──────── Available data ────────
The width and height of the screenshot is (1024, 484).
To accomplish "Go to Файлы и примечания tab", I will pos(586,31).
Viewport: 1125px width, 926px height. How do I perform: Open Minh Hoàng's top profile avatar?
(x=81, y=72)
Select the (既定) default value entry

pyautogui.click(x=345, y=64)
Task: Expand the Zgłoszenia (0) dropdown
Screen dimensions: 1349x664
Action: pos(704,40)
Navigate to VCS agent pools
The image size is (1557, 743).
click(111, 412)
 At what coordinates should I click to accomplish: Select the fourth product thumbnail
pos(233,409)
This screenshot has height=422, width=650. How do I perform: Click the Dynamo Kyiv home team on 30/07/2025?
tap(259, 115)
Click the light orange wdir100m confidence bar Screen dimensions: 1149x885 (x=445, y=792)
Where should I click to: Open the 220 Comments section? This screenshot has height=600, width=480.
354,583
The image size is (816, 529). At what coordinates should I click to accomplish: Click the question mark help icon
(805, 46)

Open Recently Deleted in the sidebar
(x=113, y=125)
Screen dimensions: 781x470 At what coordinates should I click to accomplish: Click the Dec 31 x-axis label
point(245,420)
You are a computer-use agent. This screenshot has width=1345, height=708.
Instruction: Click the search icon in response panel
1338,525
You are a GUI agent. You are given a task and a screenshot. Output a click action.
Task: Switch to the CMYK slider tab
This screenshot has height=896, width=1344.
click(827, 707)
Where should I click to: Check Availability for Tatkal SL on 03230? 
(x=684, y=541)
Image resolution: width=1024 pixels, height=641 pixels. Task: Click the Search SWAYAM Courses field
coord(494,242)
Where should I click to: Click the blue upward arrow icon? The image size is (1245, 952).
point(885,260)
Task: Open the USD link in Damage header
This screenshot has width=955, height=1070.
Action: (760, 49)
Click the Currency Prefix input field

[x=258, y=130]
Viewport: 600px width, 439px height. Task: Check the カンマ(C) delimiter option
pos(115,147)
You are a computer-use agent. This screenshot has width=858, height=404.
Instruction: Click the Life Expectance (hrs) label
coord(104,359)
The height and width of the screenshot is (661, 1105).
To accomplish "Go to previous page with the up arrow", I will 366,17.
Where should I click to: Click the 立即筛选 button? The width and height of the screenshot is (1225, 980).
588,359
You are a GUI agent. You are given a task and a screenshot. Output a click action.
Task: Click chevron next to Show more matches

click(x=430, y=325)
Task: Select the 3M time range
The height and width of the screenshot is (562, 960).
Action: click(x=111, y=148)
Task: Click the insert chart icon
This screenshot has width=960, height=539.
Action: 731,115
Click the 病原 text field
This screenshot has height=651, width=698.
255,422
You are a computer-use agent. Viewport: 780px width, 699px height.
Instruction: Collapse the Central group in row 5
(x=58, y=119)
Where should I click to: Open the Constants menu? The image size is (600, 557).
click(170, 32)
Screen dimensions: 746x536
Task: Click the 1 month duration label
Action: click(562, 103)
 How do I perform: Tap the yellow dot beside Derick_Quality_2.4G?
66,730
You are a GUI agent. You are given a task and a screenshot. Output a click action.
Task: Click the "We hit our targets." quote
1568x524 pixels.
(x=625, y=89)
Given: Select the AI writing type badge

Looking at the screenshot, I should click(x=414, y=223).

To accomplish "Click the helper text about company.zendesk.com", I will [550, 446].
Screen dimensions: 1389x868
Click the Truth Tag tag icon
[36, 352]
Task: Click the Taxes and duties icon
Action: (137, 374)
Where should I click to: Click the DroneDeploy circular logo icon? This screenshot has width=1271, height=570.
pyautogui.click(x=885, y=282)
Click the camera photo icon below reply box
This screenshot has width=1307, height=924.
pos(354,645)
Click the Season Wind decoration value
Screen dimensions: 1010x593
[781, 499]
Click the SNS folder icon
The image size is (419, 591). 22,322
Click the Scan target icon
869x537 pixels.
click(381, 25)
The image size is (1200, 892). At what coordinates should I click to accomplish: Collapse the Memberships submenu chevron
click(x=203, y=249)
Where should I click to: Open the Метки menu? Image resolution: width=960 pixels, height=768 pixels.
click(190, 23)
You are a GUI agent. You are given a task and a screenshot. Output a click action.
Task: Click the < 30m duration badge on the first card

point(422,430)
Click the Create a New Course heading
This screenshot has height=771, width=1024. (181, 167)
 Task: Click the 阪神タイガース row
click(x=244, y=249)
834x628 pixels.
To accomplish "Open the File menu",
────────
**Prompt:**
The entries shown above must be restated word for word.

**Exercise answer:**
The width and height of the screenshot is (1024, 484).
To accomplish "Go to Файлы и примечания tab", I will pos(586,31).
Viewport: 1125px width, 926px height. How do I perform: Open Minh Hoàng's top profile avatar?
(x=81, y=72)
Select the (既定) default value entry

pyautogui.click(x=345, y=64)
Task: Expand the Zgłoszenia (0) dropdown
Screen dimensions: 1349x664
Action: pos(704,40)
Navigate to VCS agent pools
The image size is (1557, 743).
click(111, 412)
 At what coordinates should I click to accomplish: Select the fourth product thumbnail
pos(233,409)
This screenshot has height=422, width=650. How do I perform: Click the Dynamo Kyiv home team on 30/07/2025?
tap(259, 115)
Click the light orange wdir100m confidence bar Screen dimensions: 1149x885 (x=445, y=792)
Where should I click to: Open the 220 Comments section? This screenshot has height=600, width=480.
354,583
The image size is (816, 529). At what coordinates should I click to accomplish: Click the question mark help icon
(805, 46)

Open Recently Deleted in the sidebar
(x=113, y=125)
Screen dimensions: 781x470 At what coordinates should I click to accomplish: Click the Dec 31 x-axis label
point(245,420)
You are a computer-use agent. This screenshot has width=1345, height=708.
Instruction: Click the search icon in response panel
1338,525
You are a GUI agent. You are given a task and a screenshot. Output a click action.
Task: Switch to the CMYK slider tab
This screenshot has height=896, width=1344.
click(827, 707)
Where should I click to: Check Availability for Tatkal SL on 03230? 
(x=684, y=541)
Image resolution: width=1024 pixels, height=641 pixels. Task: Click the Search SWAYAM Courses field
coord(494,242)
Where should I click to: Click the blue upward arrow icon? The image size is (1245, 952).
point(885,260)
Task: Open the USD link in Damage header
This screenshot has width=955, height=1070.
Action: (760, 49)
Click the Currency Prefix input field

[x=258, y=130]
Viewport: 600px width, 439px height. Task: Check the カンマ(C) delimiter option
pos(115,147)
You are a computer-use agent. This screenshot has width=858, height=404.
Instruction: Click the Life Expectance (hrs) label
coord(104,359)
The height and width of the screenshot is (661, 1105).
To accomplish "Go to previous page with the up arrow", I will 366,17.
Where should I click to: Click the 立即筛选 button? The width and height of the screenshot is (1225, 980).
588,359
You are a GUI agent. You are given a task and a screenshot. Output a click action.
Task: Click chevron next to Show more matches

click(x=430, y=325)
Task: Select the 3M time range
The height and width of the screenshot is (562, 960).
Action: click(x=111, y=148)
Task: Click the insert chart icon
This screenshot has width=960, height=539.
Action: 731,115
Click the 病原 text field
This screenshot has height=651, width=698.
255,422
You are a computer-use agent. Viewport: 780px width, 699px height.
Instruction: Collapse the Central group in row 5
(x=58, y=119)
Where should I click to: Open the Constants menu? The image size is (600, 557).
click(170, 32)
Screen dimensions: 746x536
Task: Click the 1 month duration label
Action: click(562, 103)
 How do I perform: Tap the yellow dot beside Derick_Quality_2.4G?
66,730
You are a GUI agent. You are given a task and a screenshot. Output a click action.
Task: Click the "We hit our targets." quote
1568x524 pixels.
(x=625, y=89)
Given: Select the AI writing type badge

Looking at the screenshot, I should click(x=414, y=223).

To accomplish "Click the helper text about company.zendesk.com", I will [550, 446].
Screen dimensions: 1389x868
Click the Truth Tag tag icon
[36, 352]
Task: Click the Taxes and duties icon
Action: (137, 374)
Where should I click to: Click the DroneDeploy circular logo icon? This screenshot has width=1271, height=570.
pyautogui.click(x=885, y=282)
Click the camera photo icon below reply box
This screenshot has width=1307, height=924.
pos(354,645)
Click the Season Wind decoration value
Screen dimensions: 1010x593
[781, 499]
Click the SNS folder icon
The image size is (419, 591). 22,322
Click the Scan target icon
869x537 pixels.
click(381, 25)
The image size is (1200, 892). At what coordinates should I click to accomplish: Collapse the Memberships submenu chevron
click(x=203, y=249)
Where should I click to: Open the Метки menu? Image resolution: width=960 pixels, height=768 pixels.
click(190, 23)
You are a GUI agent. You are given a task and a screenshot. Output a click action.
Task: Click the < 30m duration badge on the first card

point(422,430)
Click the Create a New Course heading
This screenshot has height=771, width=1024. (181, 167)
 Task: Click the 阪神タイガース row
click(x=244, y=249)
834x628 pixels.
To accomplish "Open the File menu",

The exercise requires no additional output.